═══ Исходный документ ═══
Он добросовестно проштудировал ее, делая пометки легкой рукой там и сям, и я поражался, каким малым усилием он заставлял совершенно неожиданно звучать и рифмоваться строфу, с которой я бесплодно сражался дни и недели. В особенности совершенное изящество конечной рифмовки заставляло меня безмолвно трепетать от восхищенного уважения.
Но вдруг он остановился. «Вот это выглядит как годный к публикации текст», — сказал он и надвинул свои очки поглубже. Он внимательно перечел сравнительно длинное стихотворение, которое называлось «Крепость Каяни», и заметил: «Здесь нужна настоящая правка». И он принялся править: сохранял все, что только возможно было сохранить, и удалял то, что необходимо, заменяя это более удачными словесными оборотами. Закончив, он еще раз проверил свою работу, и смотри-ка — получилось весьма недурно. Он протянул мне руку и сказал по-товарищески: «Поздравляю, Эйно Лейно1 Отныне ты можешь пользоваться этим псевдонимом». Кажется, до того я подписывал свои стихи чем-то вроде «Тайнио», или «Виено», или «Норко»[46]. Затем он собрал всех домочадцев и прочитал это стихотворение вслух в своей тонкой, деликатной манере. Наверное, излишне добавлять, что все это родившееся под звездами Топелиуса поэтическое изделие приобрело таким образом совершенно иное, облагороженное эмоциональное содержание. Стихотворение вызвало всеобщий одобрительный гомон. «Это Эйно Лейно написал», — сказал он гордо. — «Ille faciet»[47].
═══
Краткое задание 1 -> Переименуй «kernel» в «process» во всех записях ниже и приведи их заново, больше ничего не меняя.
═══ Показанные материалы ═══
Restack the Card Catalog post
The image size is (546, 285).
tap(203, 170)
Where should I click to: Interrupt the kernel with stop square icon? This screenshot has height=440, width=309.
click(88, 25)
═══
Краткое задание 2 -> Как исходный документ объясняет, почему стихотворение приобрело иное, облагороженное эмоциональное содержание?

Полный ответ 1 ->
Restack the Card Catalog post
The image size is (546, 285).
tap(203, 170)
Where should I click to: Interrupt the process with stop square icon? This screenshot has height=440, width=309.
click(88, 25)

Полный ответ 2 -> Он собрал всех домочадцев и прочитал стихотворение вслух в своей тонкой, деликатной манере. Именно таким образом это поэтическое изделие получило совершенно иное, облагороженное эмоциональное содержание.